EXERCISE — In the data that follows, find each line containing "Viewport" and copy it.

DATA SHOWN —
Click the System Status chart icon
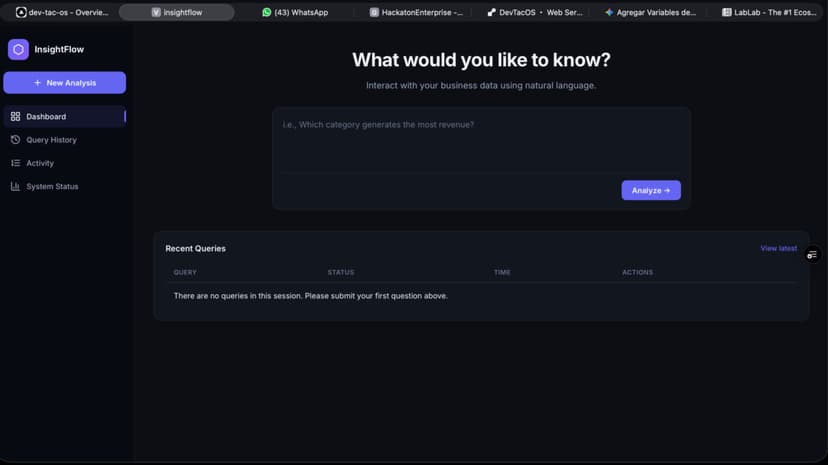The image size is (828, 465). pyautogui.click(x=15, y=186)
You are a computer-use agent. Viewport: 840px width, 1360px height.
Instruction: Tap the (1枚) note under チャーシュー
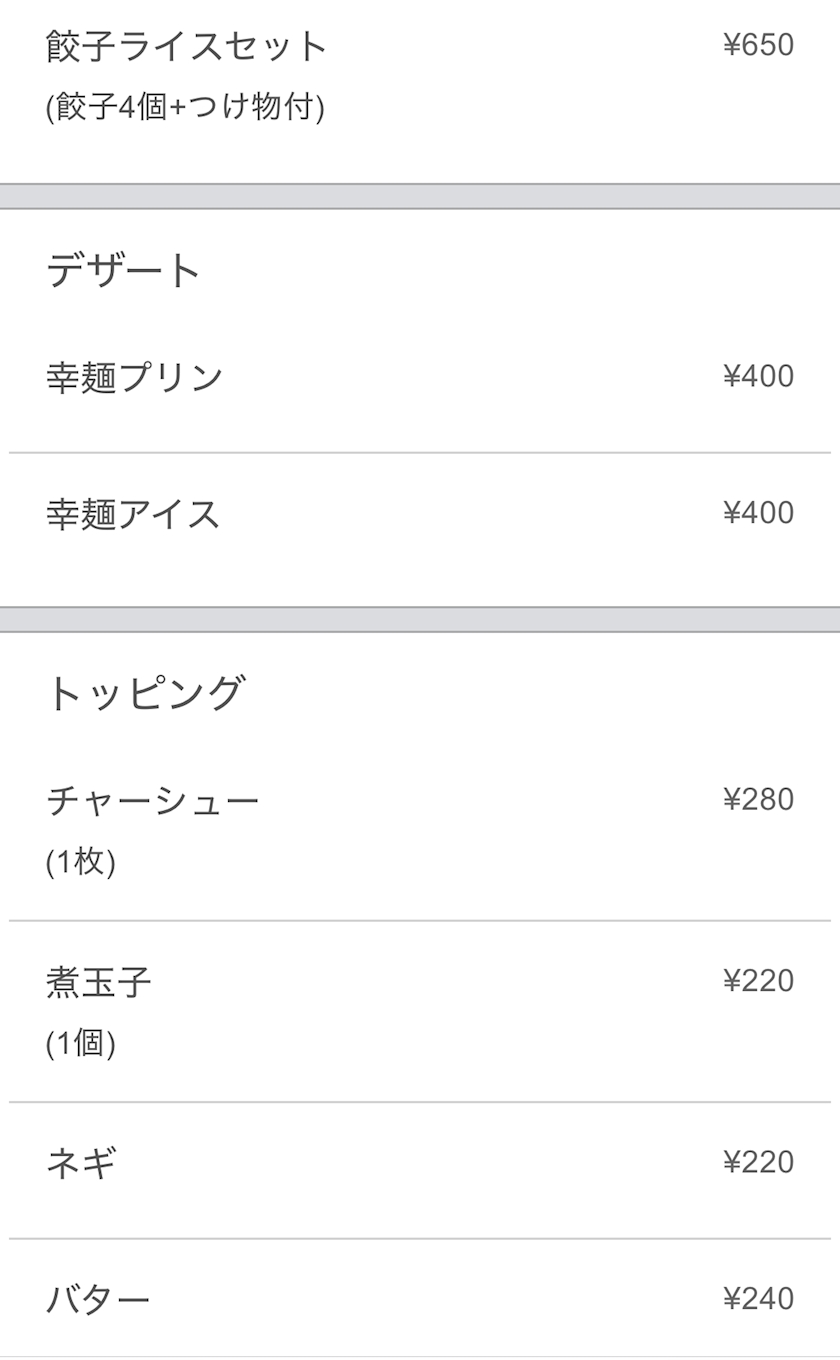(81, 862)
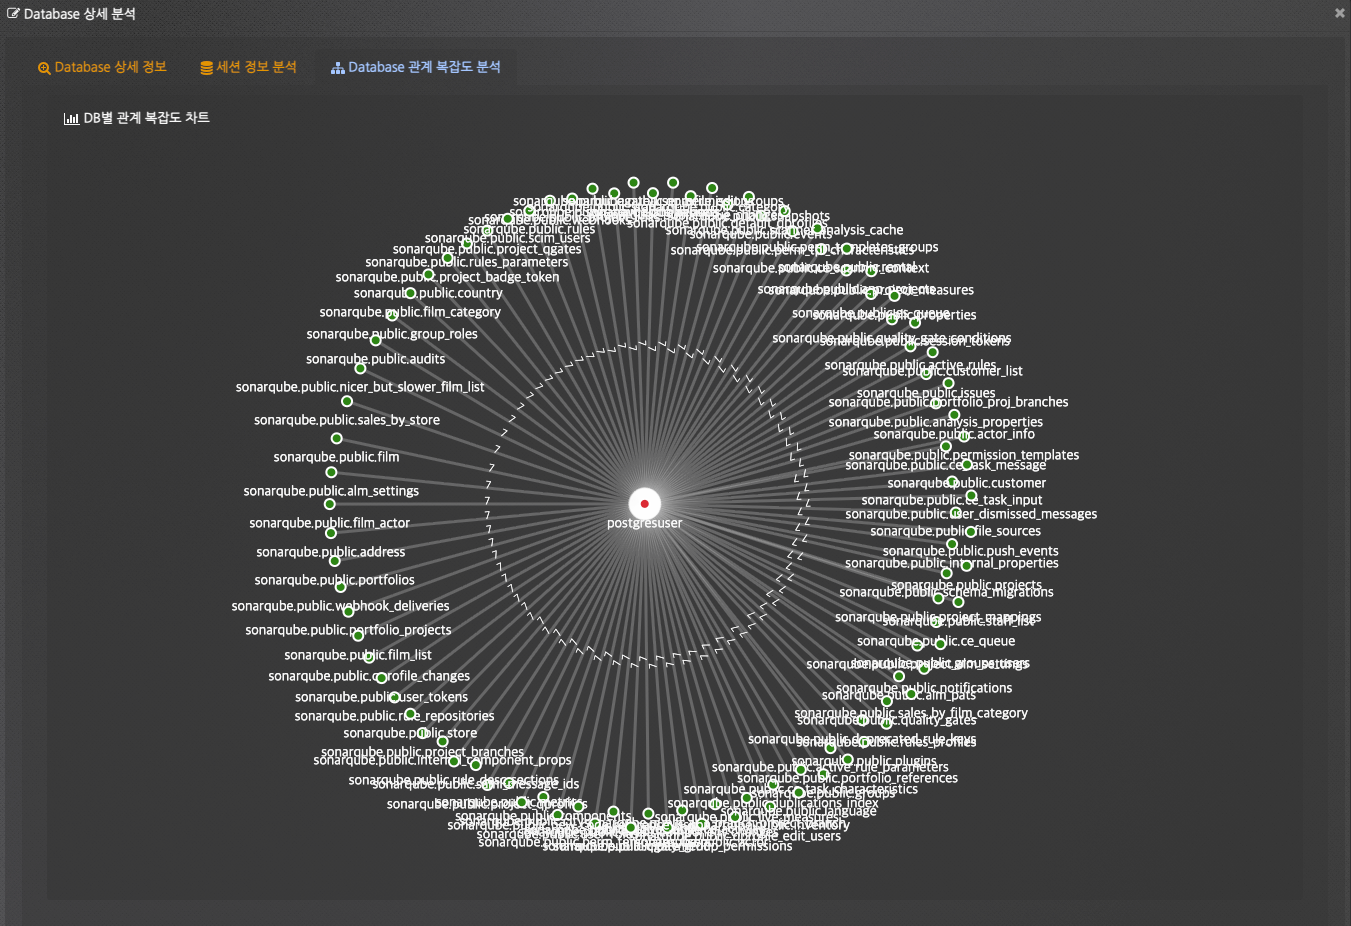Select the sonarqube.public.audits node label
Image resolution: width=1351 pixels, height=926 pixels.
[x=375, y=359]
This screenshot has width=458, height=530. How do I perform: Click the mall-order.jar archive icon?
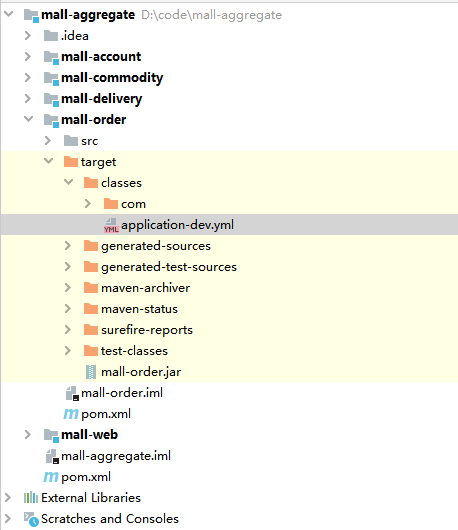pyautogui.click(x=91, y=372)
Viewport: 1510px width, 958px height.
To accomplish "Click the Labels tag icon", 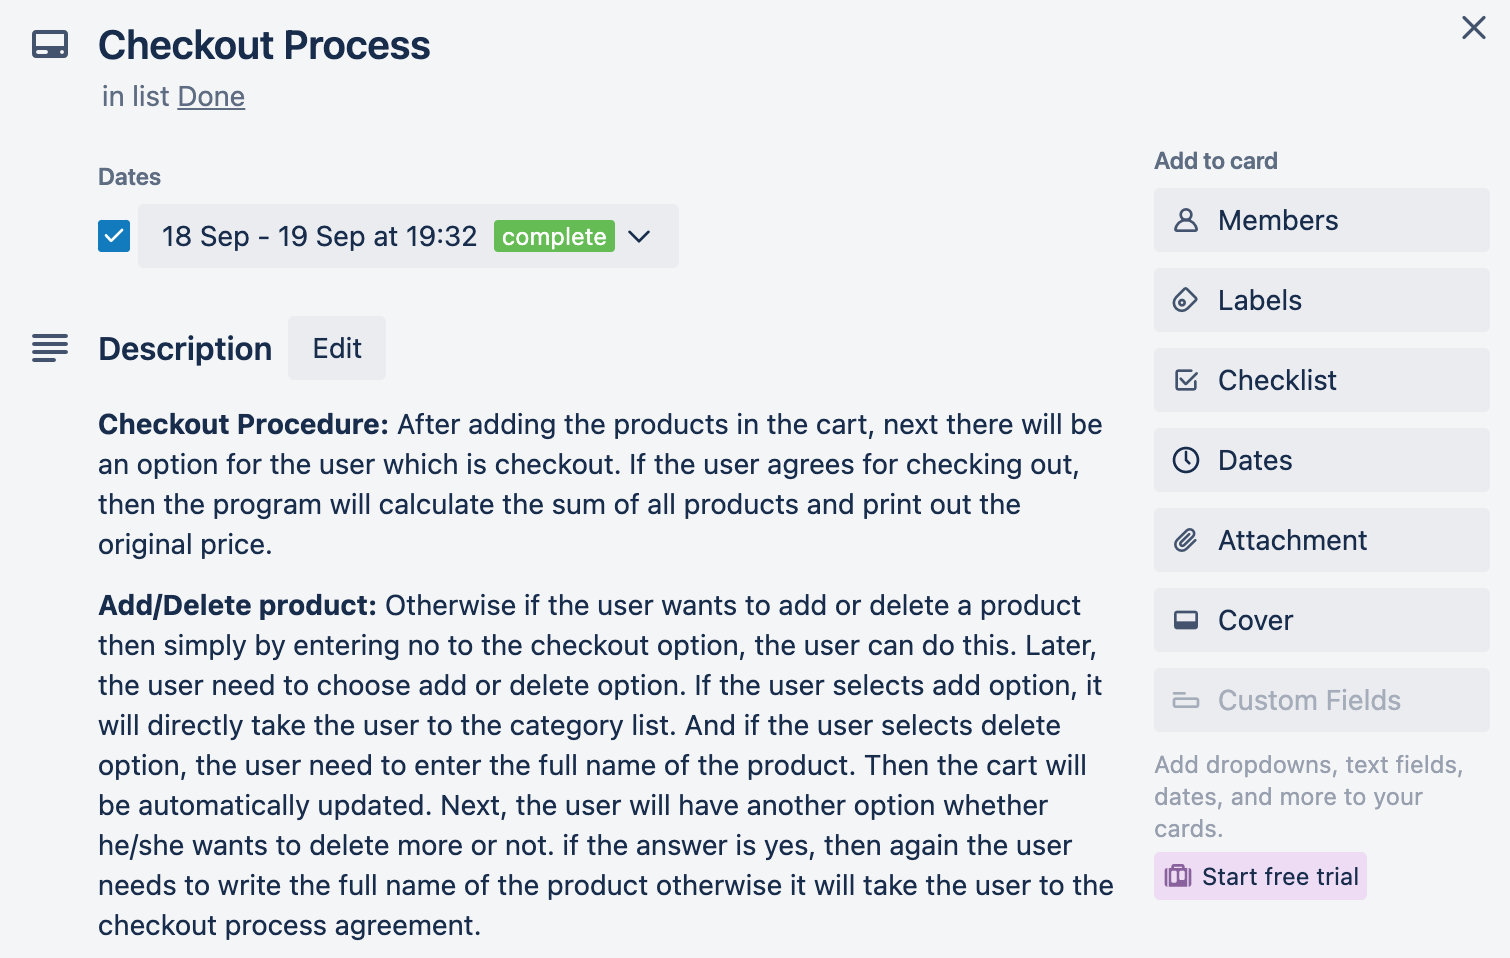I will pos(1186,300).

TASK OUTPUT —
You are a computer-use agent. Viewport: 840px width, 1360px height.
Viewport: 1510px width, 958px height.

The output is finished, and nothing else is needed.